**TASK:** Work out how many lines of the material below contain the word "width", then write that number alone.
Segment Start: THE DATA
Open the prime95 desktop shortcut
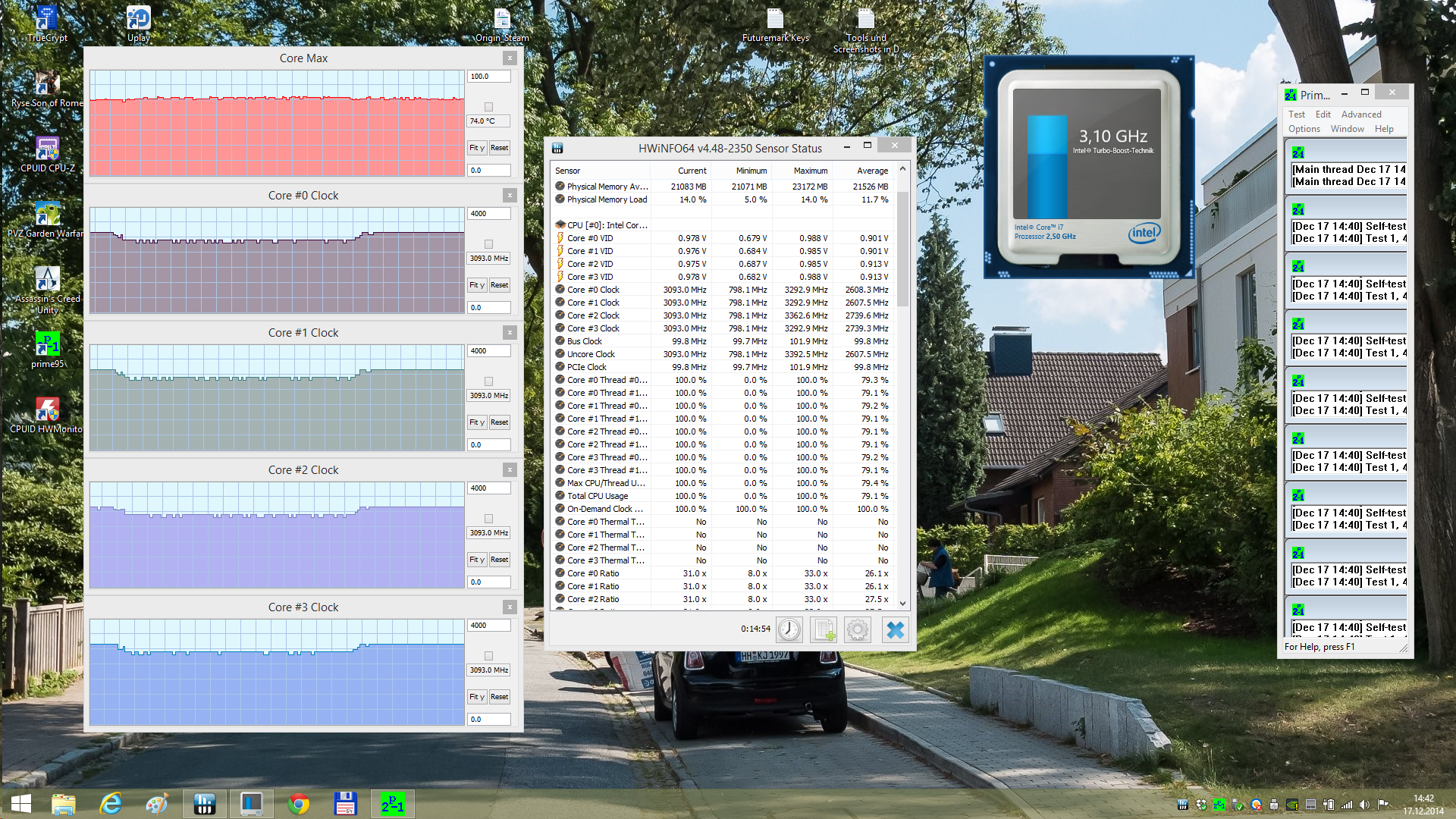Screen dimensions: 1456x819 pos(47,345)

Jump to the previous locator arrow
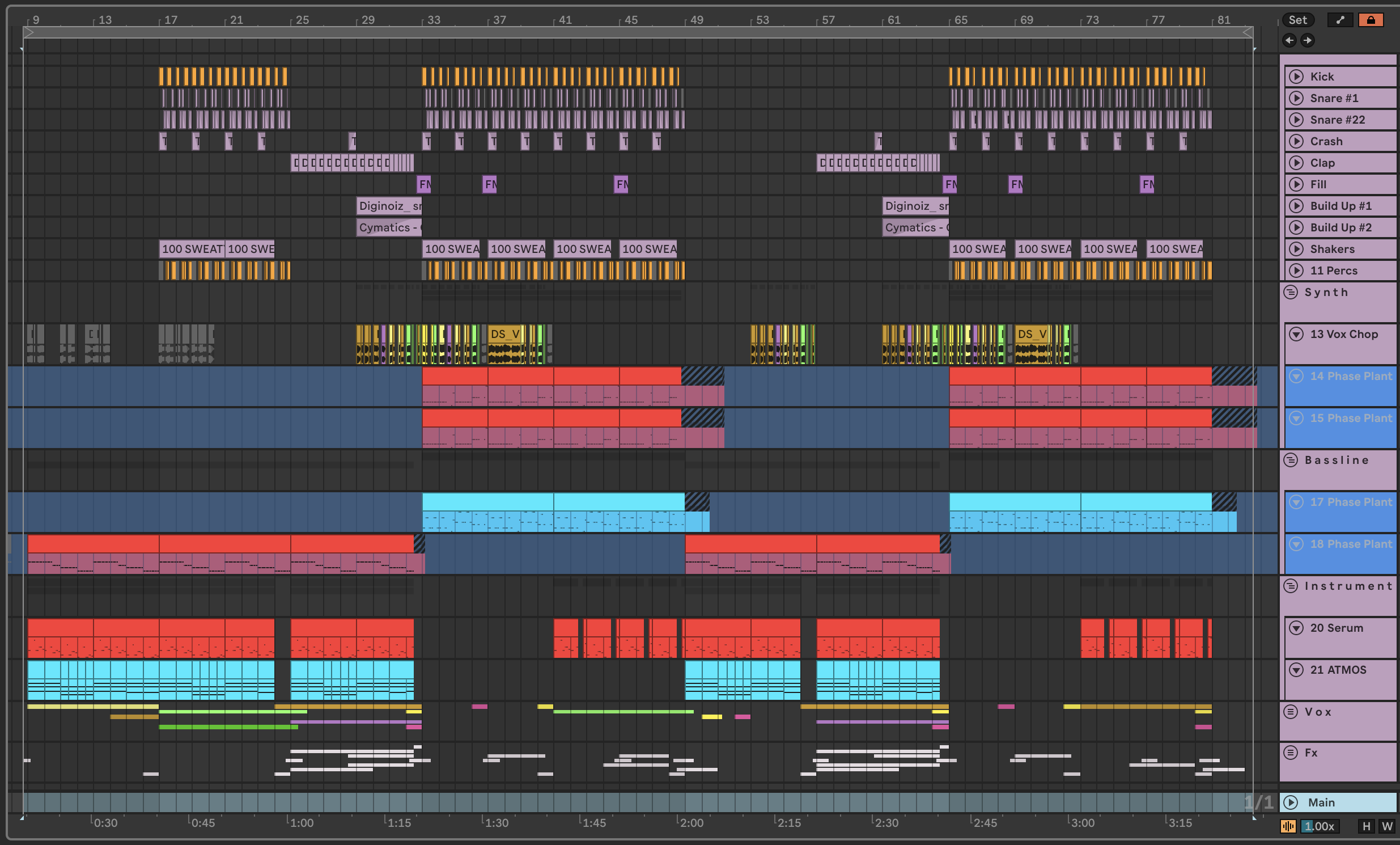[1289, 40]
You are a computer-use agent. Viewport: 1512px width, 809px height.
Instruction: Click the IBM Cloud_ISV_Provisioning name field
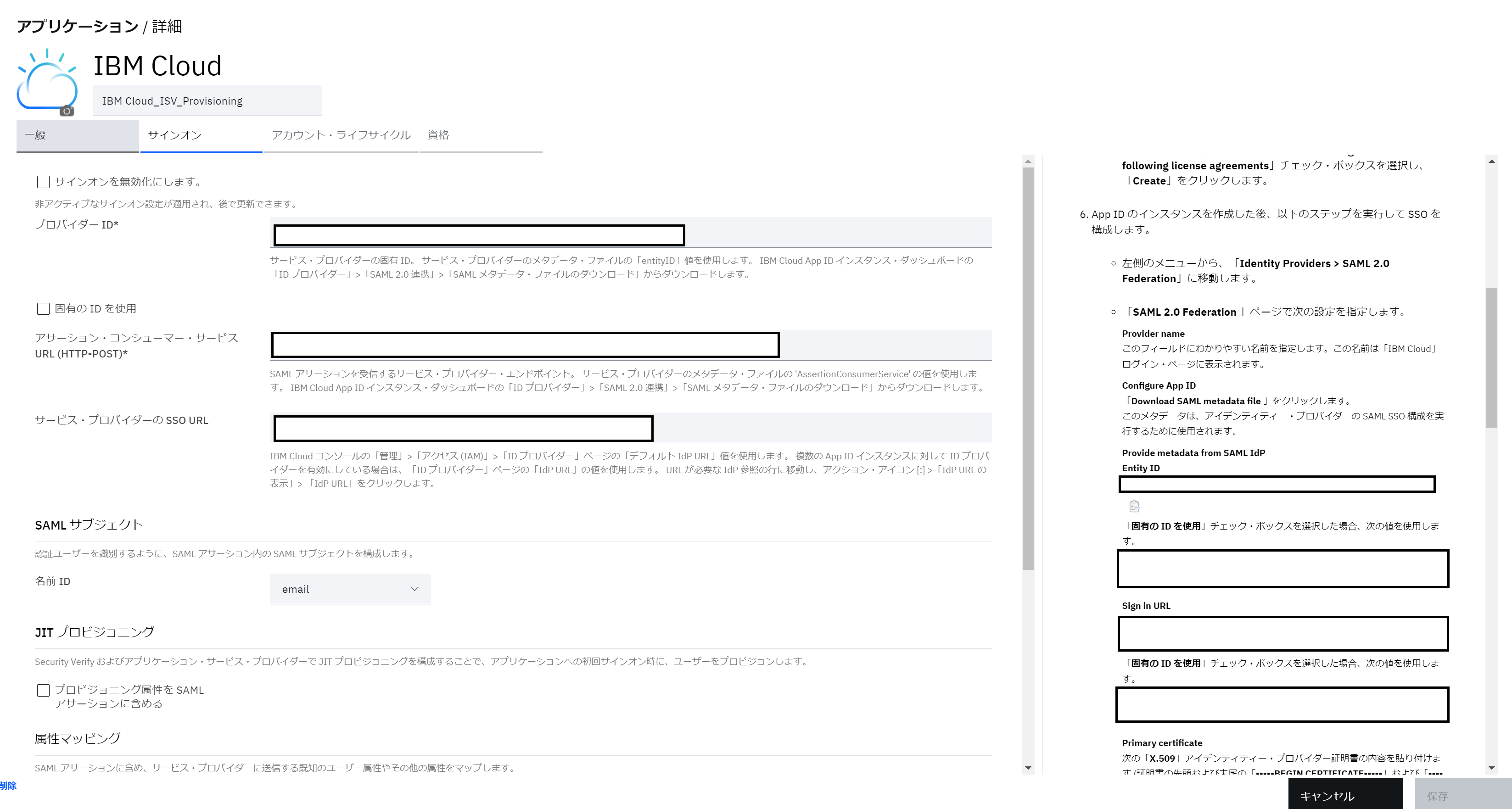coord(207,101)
Segment End: THE DATA
Segment Start: THE DATA
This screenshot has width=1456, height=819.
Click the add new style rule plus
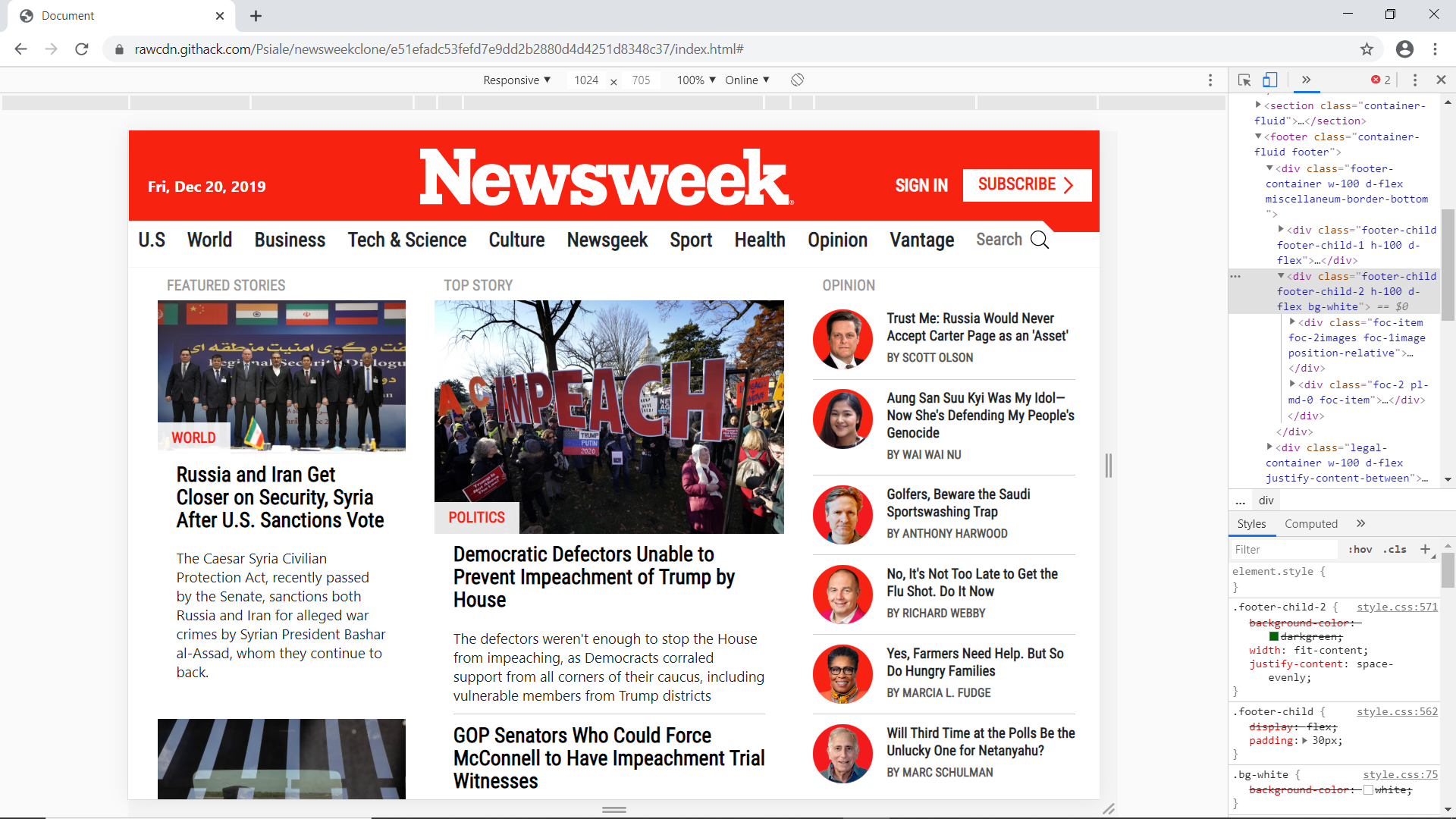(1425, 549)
Segment End: THE DATA
Segment Start: THE DATA
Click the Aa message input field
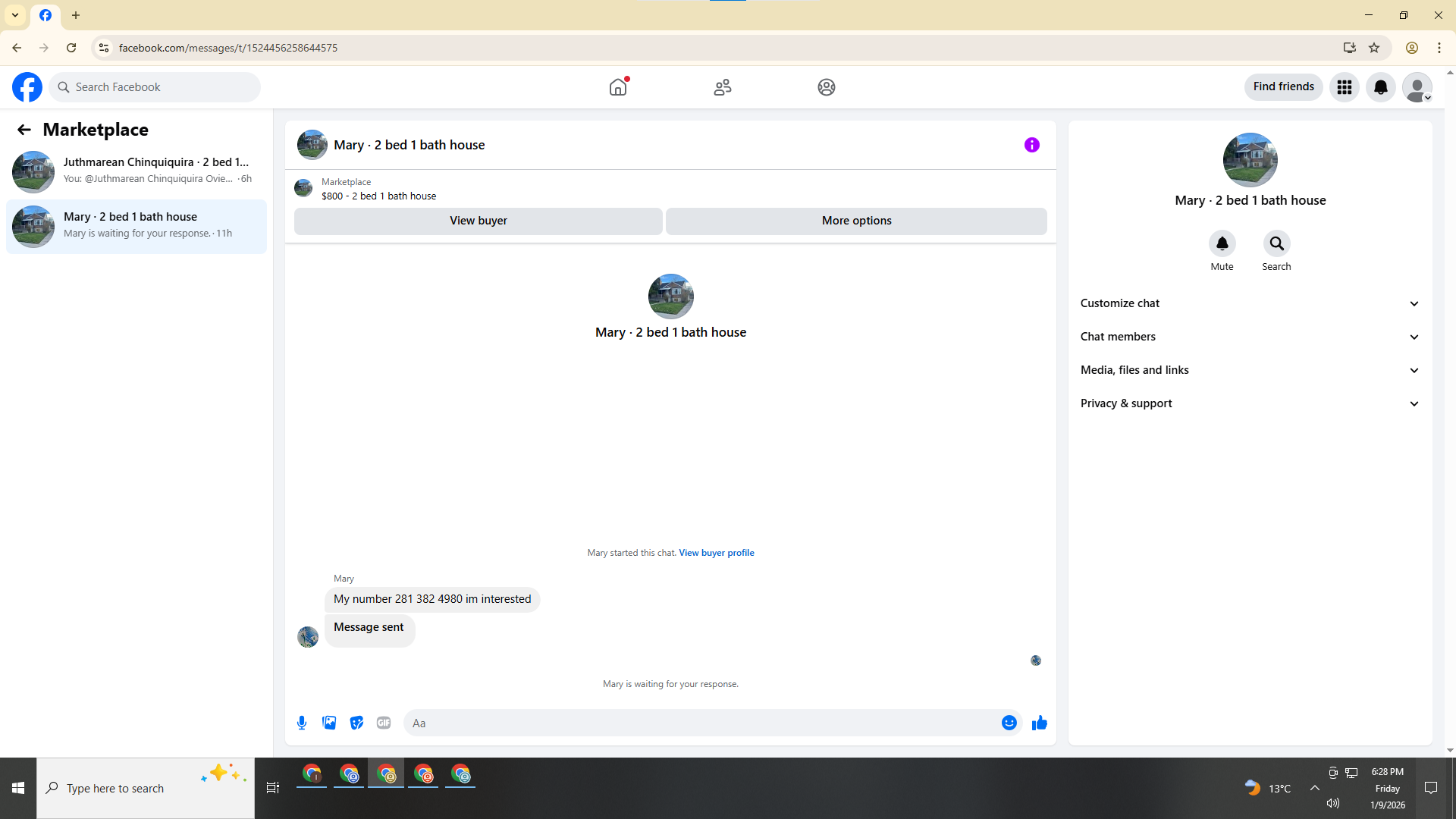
Segment End: THE DATA
**RESULT BELOW:** 2